Improving girls’ access to education in Bamyan’s northeast districts spotlighted in UN event
BAMYAN - Afghan girls must be supported in pursuing their education to enable their full participation in all aspects of social and political life, said community leaders at a UN-backed event held last week in the central highlands province of Bamyan.
Department of Education officials, community leaders and students from Bamyan’s northeastern districts of Kahmard, Saighan and Shibar gathered at the event to understand the factors that are contributing to low enrolment of girls.
Bamyan’s northeast districts have been vulnerable to the influence of anti-government elements, just as long-held conservative beliefs continue to restrict the rights of girls in the province.
The recent event, facilitated by the Bamyan regional office of UN Assistance Mission in Afghanistan (UNAMA), was set up so participants could strategize on ways to address these and several other factors, including school infrastructure and teacher qualifications.
“It is essential to have more women teachers and an increased recognition among communities and families as to why sending girls to school is important,” said Najiba, a girl from a local school.
Sayed Ali Ihsani, the head of the monitoring section of Bamyan’s Department of Education, underscored the importance of girls’ education in fostering both development and peace, and urged community leaders to ensure the security of teachers and school monitors.
Participants at the event agreed that the best way forward in addressing the many challenges unique to the province’s northeast districts is to focus on increasing collaboration between communities and local government, and continuing to strategize on ways to reduce poverty and unemployment.
Participants universally called for expanding access to education for girls as a fundamental right, and agreed to convene district-specific meetings between education officials, teachers, parents and community leaders to continue the dialogue and strategize further on education-related issues.

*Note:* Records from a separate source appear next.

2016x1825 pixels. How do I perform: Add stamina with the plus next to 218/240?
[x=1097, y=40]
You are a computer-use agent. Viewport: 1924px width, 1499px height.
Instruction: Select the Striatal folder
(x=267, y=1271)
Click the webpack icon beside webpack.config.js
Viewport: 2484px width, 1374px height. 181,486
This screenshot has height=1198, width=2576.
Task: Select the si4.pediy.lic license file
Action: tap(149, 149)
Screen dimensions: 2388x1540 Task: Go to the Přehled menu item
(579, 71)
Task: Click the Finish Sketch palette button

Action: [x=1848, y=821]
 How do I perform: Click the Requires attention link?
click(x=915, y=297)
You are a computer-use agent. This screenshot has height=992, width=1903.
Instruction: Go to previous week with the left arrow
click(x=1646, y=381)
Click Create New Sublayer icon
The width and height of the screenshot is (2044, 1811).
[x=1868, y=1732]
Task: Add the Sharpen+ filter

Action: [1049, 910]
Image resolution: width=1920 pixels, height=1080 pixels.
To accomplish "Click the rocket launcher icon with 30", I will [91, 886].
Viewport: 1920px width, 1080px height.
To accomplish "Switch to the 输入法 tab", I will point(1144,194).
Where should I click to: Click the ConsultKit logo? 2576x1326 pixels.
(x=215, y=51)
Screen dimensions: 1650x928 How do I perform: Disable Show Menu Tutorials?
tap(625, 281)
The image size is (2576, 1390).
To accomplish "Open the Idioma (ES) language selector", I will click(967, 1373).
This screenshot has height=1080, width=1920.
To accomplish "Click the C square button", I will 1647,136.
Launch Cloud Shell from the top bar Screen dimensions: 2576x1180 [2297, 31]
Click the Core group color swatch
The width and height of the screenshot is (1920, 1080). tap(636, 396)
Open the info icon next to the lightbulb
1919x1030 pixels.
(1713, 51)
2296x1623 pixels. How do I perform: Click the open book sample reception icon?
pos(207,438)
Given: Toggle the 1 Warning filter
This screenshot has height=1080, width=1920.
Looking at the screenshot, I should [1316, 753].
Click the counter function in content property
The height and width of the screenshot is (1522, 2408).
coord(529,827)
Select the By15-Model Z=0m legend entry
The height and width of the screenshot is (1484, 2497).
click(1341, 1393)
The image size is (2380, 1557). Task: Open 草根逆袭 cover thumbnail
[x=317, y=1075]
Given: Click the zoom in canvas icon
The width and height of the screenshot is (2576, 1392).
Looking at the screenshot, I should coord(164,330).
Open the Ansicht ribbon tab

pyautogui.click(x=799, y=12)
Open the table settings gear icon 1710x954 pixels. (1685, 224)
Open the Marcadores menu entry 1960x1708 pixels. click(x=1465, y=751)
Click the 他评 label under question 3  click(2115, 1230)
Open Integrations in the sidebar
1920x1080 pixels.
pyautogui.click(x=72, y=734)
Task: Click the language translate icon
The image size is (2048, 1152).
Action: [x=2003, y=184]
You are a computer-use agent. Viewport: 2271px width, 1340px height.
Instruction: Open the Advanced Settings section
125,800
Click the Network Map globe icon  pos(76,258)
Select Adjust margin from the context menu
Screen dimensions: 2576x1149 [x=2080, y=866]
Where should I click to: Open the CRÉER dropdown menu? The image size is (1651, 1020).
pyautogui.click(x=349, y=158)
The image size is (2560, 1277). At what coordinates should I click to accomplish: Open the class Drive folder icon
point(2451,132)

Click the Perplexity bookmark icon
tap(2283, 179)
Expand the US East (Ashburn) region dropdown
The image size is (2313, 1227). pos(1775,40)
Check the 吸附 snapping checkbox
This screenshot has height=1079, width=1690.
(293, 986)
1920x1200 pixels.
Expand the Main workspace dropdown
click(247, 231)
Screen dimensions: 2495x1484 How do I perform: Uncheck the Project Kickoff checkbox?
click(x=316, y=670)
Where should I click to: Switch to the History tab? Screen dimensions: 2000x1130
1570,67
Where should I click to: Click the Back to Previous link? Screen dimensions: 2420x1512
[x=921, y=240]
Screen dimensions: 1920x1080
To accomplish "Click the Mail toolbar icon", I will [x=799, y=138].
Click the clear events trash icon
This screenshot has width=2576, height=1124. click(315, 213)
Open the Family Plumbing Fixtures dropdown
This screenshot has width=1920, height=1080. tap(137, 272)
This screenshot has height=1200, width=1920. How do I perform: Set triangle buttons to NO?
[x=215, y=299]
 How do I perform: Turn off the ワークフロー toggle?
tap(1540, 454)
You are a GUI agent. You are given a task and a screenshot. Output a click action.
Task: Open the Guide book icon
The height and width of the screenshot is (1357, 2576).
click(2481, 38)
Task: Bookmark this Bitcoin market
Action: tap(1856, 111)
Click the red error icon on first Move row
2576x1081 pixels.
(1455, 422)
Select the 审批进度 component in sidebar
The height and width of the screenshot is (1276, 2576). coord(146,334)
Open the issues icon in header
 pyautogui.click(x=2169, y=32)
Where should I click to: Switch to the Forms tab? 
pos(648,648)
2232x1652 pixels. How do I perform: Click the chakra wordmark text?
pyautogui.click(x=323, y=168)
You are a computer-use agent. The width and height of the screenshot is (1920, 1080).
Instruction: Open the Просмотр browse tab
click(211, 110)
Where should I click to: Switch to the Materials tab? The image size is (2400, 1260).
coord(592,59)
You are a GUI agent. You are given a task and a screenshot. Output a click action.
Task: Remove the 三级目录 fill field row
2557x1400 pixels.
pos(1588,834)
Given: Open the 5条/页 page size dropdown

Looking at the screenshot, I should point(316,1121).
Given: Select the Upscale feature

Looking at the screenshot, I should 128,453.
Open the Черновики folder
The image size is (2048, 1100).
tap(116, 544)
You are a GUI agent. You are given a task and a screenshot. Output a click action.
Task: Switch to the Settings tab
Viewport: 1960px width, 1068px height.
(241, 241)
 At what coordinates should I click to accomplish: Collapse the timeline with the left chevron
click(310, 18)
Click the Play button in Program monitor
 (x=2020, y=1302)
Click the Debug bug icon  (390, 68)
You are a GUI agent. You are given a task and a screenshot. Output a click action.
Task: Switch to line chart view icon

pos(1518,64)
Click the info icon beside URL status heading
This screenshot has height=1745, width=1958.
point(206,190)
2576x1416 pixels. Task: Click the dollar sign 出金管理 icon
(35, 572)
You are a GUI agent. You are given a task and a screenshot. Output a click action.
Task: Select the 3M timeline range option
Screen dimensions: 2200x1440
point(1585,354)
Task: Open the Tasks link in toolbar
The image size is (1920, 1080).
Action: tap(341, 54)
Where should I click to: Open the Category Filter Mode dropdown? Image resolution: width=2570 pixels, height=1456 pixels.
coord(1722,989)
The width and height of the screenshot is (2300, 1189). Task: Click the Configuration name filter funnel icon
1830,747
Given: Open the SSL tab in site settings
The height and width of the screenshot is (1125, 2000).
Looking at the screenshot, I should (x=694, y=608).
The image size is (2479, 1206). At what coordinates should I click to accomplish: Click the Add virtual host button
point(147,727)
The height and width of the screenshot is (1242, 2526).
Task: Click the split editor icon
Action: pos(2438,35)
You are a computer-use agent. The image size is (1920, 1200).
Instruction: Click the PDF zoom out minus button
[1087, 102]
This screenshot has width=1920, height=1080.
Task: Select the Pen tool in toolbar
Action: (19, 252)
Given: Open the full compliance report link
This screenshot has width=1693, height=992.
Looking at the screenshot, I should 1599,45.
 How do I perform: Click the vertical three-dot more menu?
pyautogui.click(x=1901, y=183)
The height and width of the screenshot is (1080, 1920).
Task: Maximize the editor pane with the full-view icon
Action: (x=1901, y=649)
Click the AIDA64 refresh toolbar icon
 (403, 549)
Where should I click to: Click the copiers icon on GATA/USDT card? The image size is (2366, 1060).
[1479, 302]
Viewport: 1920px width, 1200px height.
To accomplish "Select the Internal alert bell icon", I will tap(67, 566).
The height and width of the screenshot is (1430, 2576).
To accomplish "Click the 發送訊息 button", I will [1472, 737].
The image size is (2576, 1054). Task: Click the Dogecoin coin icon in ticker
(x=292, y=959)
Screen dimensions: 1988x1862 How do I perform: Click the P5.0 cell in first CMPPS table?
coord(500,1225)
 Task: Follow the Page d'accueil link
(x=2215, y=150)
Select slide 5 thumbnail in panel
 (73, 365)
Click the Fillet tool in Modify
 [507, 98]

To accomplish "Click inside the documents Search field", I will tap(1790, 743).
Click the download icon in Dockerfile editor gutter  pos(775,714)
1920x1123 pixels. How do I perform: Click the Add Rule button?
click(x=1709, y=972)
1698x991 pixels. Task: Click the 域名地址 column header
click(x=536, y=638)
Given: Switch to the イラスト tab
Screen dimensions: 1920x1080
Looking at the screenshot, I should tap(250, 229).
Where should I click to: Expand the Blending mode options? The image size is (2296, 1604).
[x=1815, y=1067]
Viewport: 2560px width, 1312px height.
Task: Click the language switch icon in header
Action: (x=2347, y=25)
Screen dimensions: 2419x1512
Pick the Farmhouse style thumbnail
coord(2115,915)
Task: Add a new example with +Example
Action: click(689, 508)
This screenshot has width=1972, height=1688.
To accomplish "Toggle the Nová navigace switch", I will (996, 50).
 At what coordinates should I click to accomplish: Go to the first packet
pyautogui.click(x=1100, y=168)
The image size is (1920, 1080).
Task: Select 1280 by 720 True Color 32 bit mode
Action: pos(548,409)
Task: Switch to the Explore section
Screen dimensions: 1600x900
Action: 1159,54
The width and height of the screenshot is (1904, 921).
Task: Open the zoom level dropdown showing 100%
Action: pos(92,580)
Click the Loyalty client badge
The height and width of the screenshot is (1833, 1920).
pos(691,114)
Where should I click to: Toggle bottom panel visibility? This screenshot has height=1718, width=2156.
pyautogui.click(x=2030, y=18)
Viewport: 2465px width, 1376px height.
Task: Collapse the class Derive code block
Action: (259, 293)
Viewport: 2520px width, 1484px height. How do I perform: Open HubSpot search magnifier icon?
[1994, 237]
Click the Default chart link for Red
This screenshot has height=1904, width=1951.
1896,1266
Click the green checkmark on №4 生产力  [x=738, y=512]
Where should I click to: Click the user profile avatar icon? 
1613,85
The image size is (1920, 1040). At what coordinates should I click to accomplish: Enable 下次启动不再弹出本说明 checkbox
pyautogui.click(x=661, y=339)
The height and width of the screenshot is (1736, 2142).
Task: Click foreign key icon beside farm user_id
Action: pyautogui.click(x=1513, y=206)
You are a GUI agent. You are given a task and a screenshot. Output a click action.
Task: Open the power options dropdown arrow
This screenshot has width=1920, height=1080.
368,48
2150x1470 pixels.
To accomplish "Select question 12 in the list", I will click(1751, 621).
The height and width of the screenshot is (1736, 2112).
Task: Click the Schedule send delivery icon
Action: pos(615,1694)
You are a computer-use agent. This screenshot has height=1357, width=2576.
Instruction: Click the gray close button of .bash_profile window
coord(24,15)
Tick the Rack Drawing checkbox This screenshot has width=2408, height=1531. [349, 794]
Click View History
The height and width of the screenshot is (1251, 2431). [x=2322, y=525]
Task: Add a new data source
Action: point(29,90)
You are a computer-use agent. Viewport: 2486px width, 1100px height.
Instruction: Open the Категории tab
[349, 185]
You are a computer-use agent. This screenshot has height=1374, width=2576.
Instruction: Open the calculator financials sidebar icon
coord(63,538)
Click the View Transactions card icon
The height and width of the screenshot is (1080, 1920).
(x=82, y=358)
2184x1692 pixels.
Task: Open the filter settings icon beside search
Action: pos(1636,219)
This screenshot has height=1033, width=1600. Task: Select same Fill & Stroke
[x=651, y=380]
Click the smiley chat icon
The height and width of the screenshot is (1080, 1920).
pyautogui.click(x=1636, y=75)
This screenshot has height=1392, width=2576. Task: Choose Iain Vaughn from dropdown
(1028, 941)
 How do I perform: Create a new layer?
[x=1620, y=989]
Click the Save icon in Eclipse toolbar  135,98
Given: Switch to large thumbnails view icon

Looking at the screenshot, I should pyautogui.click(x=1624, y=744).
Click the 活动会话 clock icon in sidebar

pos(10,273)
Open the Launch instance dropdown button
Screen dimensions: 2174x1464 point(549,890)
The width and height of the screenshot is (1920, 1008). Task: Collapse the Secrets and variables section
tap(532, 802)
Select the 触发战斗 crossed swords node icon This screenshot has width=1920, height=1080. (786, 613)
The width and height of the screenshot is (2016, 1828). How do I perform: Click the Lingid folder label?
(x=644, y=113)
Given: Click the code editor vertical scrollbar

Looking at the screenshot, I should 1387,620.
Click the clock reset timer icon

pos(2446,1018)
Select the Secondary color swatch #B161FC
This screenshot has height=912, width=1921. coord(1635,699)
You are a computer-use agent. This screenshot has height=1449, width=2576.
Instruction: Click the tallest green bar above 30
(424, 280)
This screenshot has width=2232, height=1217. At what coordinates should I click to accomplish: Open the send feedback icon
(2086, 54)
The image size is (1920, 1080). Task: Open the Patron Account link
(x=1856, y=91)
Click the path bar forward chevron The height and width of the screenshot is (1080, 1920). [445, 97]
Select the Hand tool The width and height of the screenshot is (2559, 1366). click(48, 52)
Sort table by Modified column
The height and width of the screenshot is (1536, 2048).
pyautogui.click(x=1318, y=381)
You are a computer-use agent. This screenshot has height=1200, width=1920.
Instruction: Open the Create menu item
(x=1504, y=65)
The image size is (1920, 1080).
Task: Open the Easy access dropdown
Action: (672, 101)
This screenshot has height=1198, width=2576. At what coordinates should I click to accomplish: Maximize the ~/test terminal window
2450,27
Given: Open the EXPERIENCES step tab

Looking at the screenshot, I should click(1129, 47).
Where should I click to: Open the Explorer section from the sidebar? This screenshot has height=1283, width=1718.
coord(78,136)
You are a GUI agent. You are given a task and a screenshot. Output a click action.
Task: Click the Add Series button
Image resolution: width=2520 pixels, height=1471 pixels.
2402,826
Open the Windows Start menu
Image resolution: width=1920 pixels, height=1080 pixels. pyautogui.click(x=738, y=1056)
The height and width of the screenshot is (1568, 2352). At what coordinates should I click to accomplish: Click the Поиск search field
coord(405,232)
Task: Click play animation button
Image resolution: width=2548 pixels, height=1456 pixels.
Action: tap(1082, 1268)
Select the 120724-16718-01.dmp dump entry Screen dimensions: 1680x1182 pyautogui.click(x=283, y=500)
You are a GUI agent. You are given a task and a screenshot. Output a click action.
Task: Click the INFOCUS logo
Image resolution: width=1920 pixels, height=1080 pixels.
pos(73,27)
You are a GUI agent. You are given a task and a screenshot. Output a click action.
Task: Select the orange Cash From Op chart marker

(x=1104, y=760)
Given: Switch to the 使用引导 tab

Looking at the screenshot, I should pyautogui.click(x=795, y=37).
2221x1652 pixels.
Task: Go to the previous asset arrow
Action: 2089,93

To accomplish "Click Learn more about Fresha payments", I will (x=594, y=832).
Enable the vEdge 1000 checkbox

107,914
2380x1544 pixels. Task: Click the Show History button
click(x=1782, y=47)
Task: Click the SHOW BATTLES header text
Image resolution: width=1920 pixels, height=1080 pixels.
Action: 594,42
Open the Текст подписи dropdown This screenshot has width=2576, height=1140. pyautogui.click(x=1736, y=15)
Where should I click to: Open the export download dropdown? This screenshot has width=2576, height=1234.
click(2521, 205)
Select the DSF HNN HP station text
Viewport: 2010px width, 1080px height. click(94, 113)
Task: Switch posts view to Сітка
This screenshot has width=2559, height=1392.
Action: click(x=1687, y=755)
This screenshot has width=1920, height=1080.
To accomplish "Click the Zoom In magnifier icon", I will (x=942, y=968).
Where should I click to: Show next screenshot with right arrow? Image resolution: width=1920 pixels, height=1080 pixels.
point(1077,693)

The event was recorded by local media and was broadcast by radio to an audience estimated at 350,000 people in and around the province’s capital city.
UNAMA is mandated to assist the Afghan Government and the people of Afghanistan in the prevention and resolution of conflicts through facilitation of dialogues and provision of ‘good offices’. 'Good offices' are diplomatic steps UN takes publicly and in private, drawing on its independence, impartiality and integrity, to prevent international disputes from arising, escalating or spreading.
UNAMA also promotes coherent development support by the international community; assists the process of peace and reconciliation; monitors and promotes human rights and the protection of civilians in armed conflict; promotes good governance; and encourages regional cooperation.